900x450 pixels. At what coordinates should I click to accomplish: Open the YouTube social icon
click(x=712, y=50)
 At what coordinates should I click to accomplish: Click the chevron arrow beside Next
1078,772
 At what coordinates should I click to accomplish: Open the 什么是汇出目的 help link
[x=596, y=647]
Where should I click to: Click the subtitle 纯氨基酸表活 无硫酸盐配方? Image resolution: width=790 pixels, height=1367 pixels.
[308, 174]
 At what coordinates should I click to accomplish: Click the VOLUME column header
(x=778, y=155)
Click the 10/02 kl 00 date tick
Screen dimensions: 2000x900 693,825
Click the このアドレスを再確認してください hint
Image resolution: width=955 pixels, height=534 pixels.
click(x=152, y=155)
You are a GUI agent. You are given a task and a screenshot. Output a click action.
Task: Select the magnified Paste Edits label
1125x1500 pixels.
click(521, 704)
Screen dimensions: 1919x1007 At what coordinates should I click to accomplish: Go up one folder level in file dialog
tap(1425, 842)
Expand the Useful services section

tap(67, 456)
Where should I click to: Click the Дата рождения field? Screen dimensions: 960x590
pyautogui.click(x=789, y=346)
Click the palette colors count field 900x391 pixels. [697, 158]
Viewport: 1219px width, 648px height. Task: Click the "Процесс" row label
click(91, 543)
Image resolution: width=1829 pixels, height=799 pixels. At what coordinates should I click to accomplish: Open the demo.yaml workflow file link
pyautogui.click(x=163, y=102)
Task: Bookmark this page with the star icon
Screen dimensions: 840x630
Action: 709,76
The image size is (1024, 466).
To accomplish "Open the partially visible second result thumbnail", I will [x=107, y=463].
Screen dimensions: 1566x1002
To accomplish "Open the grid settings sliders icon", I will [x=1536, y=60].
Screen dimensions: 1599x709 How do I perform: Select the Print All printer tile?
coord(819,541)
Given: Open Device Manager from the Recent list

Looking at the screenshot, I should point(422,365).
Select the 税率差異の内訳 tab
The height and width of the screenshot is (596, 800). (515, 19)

========================================

TASK DIRECTIONS -> Exactly reproduce all of the entries.

ANSWER BOX ->
900x450 pixels. At what coordinates should I click to accomplish: Open the YouTube social icon
click(x=712, y=50)
 At what coordinates should I click to accomplish: Click the chevron arrow beside Next
1078,772
 At what coordinates should I click to accomplish: Open the 什么是汇出目的 help link
[x=596, y=647]
Where should I click to: Click the subtitle 纯氨基酸表活 无硫酸盐配方? Image resolution: width=790 pixels, height=1367 pixels.
[308, 174]
 At what coordinates should I click to accomplish: Click the VOLUME column header
(x=778, y=155)
Click the 10/02 kl 00 date tick
Screen dimensions: 2000x900 693,825
Click the このアドレスを再確認してください hint
Image resolution: width=955 pixels, height=534 pixels.
click(x=152, y=155)
You are a GUI agent. You are given a task and a screenshot. Output a click action.
Task: Select the magnified Paste Edits label
1125x1500 pixels.
click(521, 704)
Screen dimensions: 1919x1007 At what coordinates should I click to accomplish: Go up one folder level in file dialog
tap(1425, 842)
Expand the Useful services section

tap(67, 456)
Where should I click to: Click the Дата рождения field? Screen dimensions: 960x590
pyautogui.click(x=789, y=346)
Click the palette colors count field 900x391 pixels. [697, 158]
Viewport: 1219px width, 648px height. Task: Click the "Процесс" row label
click(91, 543)
Image resolution: width=1829 pixels, height=799 pixels. At what coordinates should I click to accomplish: Open the demo.yaml workflow file link
pyautogui.click(x=163, y=102)
Task: Bookmark this page with the star icon
Screen dimensions: 840x630
Action: 709,76
The image size is (1024, 466).
To accomplish "Open the partially visible second result thumbnail", I will [x=107, y=463].
Screen dimensions: 1566x1002
To accomplish "Open the grid settings sliders icon", I will [x=1536, y=60].
Screen dimensions: 1599x709 How do I perform: Select the Print All printer tile?
coord(819,541)
Given: Open Device Manager from the Recent list

Looking at the screenshot, I should point(422,365).
Select the 税率差異の内訳 tab
The height and width of the screenshot is (596, 800). (515, 19)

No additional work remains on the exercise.